Di balik sejumlah proyek ambisius tersebut, apakah janji pemerataan yang selalu didengungkan pemerintah benar-benar terealisasi?

Wahana Lingkungan Hidup Indonesia atau WALHI menilai, PSN gagal menciptakan pemerataan pembangunan di berbagai wilayah di Indonesia.

Kata mereka, PSN masih terpusat di Jawa, terbukti dari jumlah pembangunan dan besaran dana yang digelontorkan untuk pembiayaan pembangunan di wilayah tersebut.

Dengan pola pembangunan yang masih bersifat Jawa Sentris, Eksekutif Nasional WALHI, Satrio Manggala mengatakan, Jokowi telah mengingkari janjinya sendiri.

Apalagi, Presiden ke 7 RI itu, kata dia, selalu berbicara dan berkomitmen menciptakan pembangunan yang tidak Jawa sentris. Tetapi dalam kenyataannya, sejumlah pembangunan, termasuk PSN masih terpusat di Jawa.

"Proyek PSN masih tetap dominan di Jawa, hampir lebih dari 2.000 triliun," Kata Satrio dalam diskusi daring bersama Aliansi Jurnalis Independen (AJI), Kamis (10/10/2024).

WALHI mencatat, di luar Jawa, PSN hanya berjumlah 11 proyek yang tersebar di beberapa titik dengan nilai anggaran sebesar Rp1.600 triliun.

Satrio menyampaikan, di wilayah Sumatra PSN menghabiskan anggaran Rp800 triliun, Kalimantan sekitar Rp200-an triliun, serta Sulawesi dan Papua masing-masing Rp500 triliun.

Adapun proyek-proyek yang dibangun berupa jalan, bendungan dan kawasan ekonomi. Selebihnya, pembangunan perkebunan, energi, dan pelabuhan, semuanya masih terpusat di Jawa.

Menurut Satrio, dominannya pembangunan di Jawa, "tidak seperti apa yang presiden selalu bicarakan bahwa kita sedang membangun pemerataan pembangunan."

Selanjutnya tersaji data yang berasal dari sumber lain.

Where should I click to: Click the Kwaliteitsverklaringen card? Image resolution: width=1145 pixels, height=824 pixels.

Kendati demikian, PSN yang sudah dan sedang dibangun, belum sepenuhnya berdampak pada kesejahteraan masyarakat.

Alih-alih menciptakan kesejahteraan, data WALHI menunjukkan, PSN justru jadi salah satu penyebab terjadinya kriminalisasi terhadap masyarakat sipil.

"Data angka kekerasan dan kriminalisasi tertinggi nomor 3," Kata Satrio, dengan sebaran orang yang mengalami kekerasan dan kriminalisasi terjadi di berbagai pulau.

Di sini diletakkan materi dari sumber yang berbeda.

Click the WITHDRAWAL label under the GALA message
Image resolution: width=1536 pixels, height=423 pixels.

Dalam publikasi sebelumnya (2023), WALHI mengungkapkan, PSN pemerintahan Jokowi menjadi sumber tiga jenis kekerasan, yaitu kekerasan fisik, kekerasan kultural dan kekerasan struktural.

Kekerasan ini terjadi karena pemerintah lebih dominan mengerahkan pihak keamanan dalam PSN, seperti kepolisian, tentara, BIN, komponen cadangan dan Polisi Pamong Praja.

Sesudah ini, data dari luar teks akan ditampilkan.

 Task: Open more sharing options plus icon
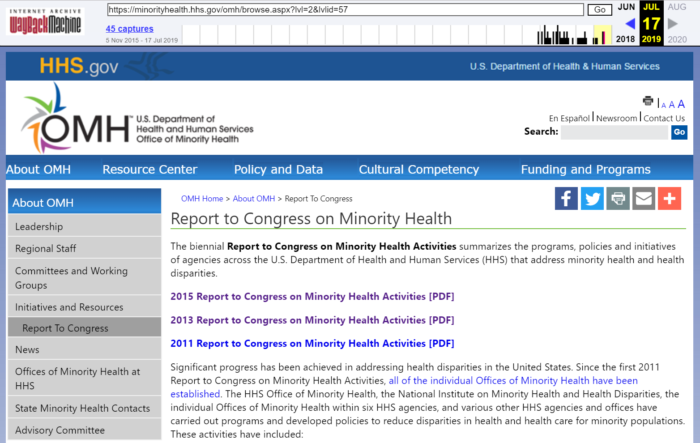pos(669,198)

Sementara itu, KontraS setidaknya mencatat 79 pelanggaran HAM terkait PSN dari November 2019 hingga Oktober 2023, yang mengorbankan masyarakat adat dan warga pemilik lahan. 

Di sana Warga mengalami pembatasan informasi, serangan digital seperti doxing dan peretasan, kekerasan fisik, intimidasi, penangkapan sewenang-wenang, pengrusakan, hingga penembakan peluru karet. 

Selain itu, ada juga masalah lingkungan seperti penggusuran paksa, pengrusakan dan pendudukan lahan, serta kekerasan psikologis.

"Kekerasan psikologis dan simbolik juga kerap dirasakan warga contoh kecilnya yakni kriminalisasi," kata Koordinator KontraS, Dimas Bagus Arya.

Dimas merinci, ada 27 kasus kriminalisasi, 18 kasus intimidasi, dan 18 kasus okupasi dan penangkapan sewenang-wenang. 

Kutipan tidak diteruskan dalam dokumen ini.